Case study 1 script compute1.py

This script finds pairs of cells that have similar gene expressions, with similarities computed taking all genes into account.

#!/usr/bin/python3

This line allows the script to be called directly from the shell, "./compute1.py". This assumes that you are on a platform that uses Python 3. If you are on a platform that uses Python 2, you instead need to invoke the script as "python compute1.py".

from ExpressionMatrix2 import *

This makes the ExpressionMatrix2 code accessible from Python, without the need to prefix it with a module name. This is not necessarily a good idea, particularly for a large script, but it does simplify the code a bit.

For this to work, ExpressionMatrix2.so must be located in a directory where the Python interpreter can find it. There are several ways to do that, the simplest of which consists of simply setting environment variable PYTHONPATH to the name of the directory that contains ExpressionMatrix2.so.

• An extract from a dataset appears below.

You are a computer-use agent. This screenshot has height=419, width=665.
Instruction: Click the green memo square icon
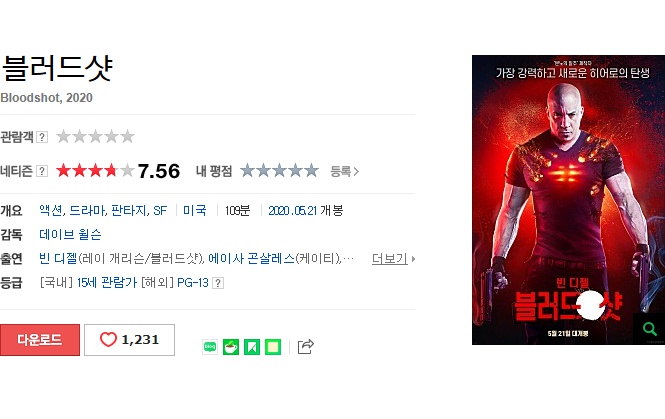click(273, 347)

# Access our existing expression matrix.
e = ExpressionMatrix(directoryName = 'data')

This creates an ExpressionMatrix object using the existing binary files in the data directory. The binary files are memory mapped rather than explicitly read, so construction of the ExpressionMatrix object is very fast (almost instantaneous).

See here for reference information on the ExpressionMatrix constructors.

# Find pairs of similar cells (approximate computation using LSH, 
# while still looping over all pairs). 
print("Finding pairs of similar cells.")
e.findSimilarPairs4(similarPairsName = 'Lsh')

This finds pairs of similar cells using default parameters. The pairs of similar cells are stored in a named SimilarPairs object stored in the data directory. We chose the name Lsh as a reminder that these similar pairs were found using findSimilarPairs4, which uses Locality Sensitive Hashing (LSH). See here for reference information on findSimilarPairs4.

We used default parameters for findSimilarPairs4, which means that the computation is done for all cells, using similarities computed taking all genes into account, and storing only pairs for which the similarity is at least 0.2. The maximum number of similar cells that are stored for each cell is limited to the default value of 100. This means that, if there are more than 100 cells with similarity greater than 0.2 for a given cell, only the 100 with the greatest similarity are stored.

Using the default parameters also means that 1024 LSH hyperplanes are used. With 1024 hyperplanes, the computation of similarity using LSH has a standard deviation of 0.05 or better from the exact similarity value (regression coefficient of expression vectors).